§ The problem
From the records below, pull out every line that contains the string "menu". Case matters.

____ Records for this exercise

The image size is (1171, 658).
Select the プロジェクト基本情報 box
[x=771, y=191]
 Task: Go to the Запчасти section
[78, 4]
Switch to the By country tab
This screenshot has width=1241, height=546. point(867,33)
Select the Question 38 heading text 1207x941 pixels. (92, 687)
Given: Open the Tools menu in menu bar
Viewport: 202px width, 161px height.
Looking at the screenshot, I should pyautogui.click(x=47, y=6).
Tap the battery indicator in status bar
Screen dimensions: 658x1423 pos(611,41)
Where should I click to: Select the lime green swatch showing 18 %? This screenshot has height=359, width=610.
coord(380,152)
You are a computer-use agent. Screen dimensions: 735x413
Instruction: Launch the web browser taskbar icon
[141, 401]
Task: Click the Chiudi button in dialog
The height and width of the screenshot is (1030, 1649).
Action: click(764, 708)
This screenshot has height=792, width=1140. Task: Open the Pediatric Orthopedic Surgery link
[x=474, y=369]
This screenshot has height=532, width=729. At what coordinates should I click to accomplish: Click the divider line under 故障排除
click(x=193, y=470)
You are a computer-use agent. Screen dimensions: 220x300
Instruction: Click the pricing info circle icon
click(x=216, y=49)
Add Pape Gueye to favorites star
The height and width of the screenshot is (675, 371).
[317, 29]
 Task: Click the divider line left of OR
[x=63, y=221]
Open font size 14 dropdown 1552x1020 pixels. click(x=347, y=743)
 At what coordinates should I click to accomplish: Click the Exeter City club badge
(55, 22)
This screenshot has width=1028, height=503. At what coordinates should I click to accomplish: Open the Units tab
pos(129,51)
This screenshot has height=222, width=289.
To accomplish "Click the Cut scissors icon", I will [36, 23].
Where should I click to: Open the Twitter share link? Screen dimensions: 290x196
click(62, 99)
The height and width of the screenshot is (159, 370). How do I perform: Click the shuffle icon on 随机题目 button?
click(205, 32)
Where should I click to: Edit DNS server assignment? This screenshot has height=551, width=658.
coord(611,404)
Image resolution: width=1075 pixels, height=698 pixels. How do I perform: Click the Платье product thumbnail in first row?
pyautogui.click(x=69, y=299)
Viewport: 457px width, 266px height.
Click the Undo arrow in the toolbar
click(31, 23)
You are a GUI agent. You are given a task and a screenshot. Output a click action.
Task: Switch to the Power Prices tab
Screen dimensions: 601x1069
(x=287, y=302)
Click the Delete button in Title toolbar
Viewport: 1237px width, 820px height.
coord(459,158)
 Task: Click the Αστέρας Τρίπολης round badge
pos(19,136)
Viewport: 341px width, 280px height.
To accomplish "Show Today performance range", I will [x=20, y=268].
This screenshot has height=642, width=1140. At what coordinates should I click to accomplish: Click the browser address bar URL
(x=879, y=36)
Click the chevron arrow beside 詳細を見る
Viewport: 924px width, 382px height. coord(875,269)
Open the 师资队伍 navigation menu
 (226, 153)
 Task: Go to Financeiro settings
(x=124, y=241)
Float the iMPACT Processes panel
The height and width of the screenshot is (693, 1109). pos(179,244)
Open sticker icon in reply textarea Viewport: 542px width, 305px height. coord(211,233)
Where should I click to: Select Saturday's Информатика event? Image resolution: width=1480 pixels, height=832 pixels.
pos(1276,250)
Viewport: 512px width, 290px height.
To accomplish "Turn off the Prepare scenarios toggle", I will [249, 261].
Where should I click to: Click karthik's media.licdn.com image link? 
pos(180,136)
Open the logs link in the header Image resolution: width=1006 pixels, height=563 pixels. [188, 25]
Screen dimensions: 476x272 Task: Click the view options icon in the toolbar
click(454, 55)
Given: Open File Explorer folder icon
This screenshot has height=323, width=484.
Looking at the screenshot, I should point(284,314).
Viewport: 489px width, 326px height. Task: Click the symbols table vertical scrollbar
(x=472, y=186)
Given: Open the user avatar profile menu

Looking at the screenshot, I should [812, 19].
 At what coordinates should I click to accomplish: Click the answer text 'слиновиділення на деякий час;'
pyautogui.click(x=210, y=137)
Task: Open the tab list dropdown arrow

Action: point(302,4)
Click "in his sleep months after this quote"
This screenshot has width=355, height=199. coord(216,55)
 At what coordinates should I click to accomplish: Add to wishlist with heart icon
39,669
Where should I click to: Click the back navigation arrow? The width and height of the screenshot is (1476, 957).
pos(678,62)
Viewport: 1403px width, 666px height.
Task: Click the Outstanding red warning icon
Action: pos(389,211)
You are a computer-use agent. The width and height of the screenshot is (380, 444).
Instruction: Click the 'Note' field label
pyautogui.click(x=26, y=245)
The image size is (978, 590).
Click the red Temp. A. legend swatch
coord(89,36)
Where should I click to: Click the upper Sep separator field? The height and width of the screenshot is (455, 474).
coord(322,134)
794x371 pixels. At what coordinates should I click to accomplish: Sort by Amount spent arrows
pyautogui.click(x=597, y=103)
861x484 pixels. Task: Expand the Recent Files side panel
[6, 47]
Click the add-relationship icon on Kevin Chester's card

________

§ Answer below
Given: Open the Tools menu in menu bar
Open the 师资队伍 navigation menu
Given: Open the user avatar profile menu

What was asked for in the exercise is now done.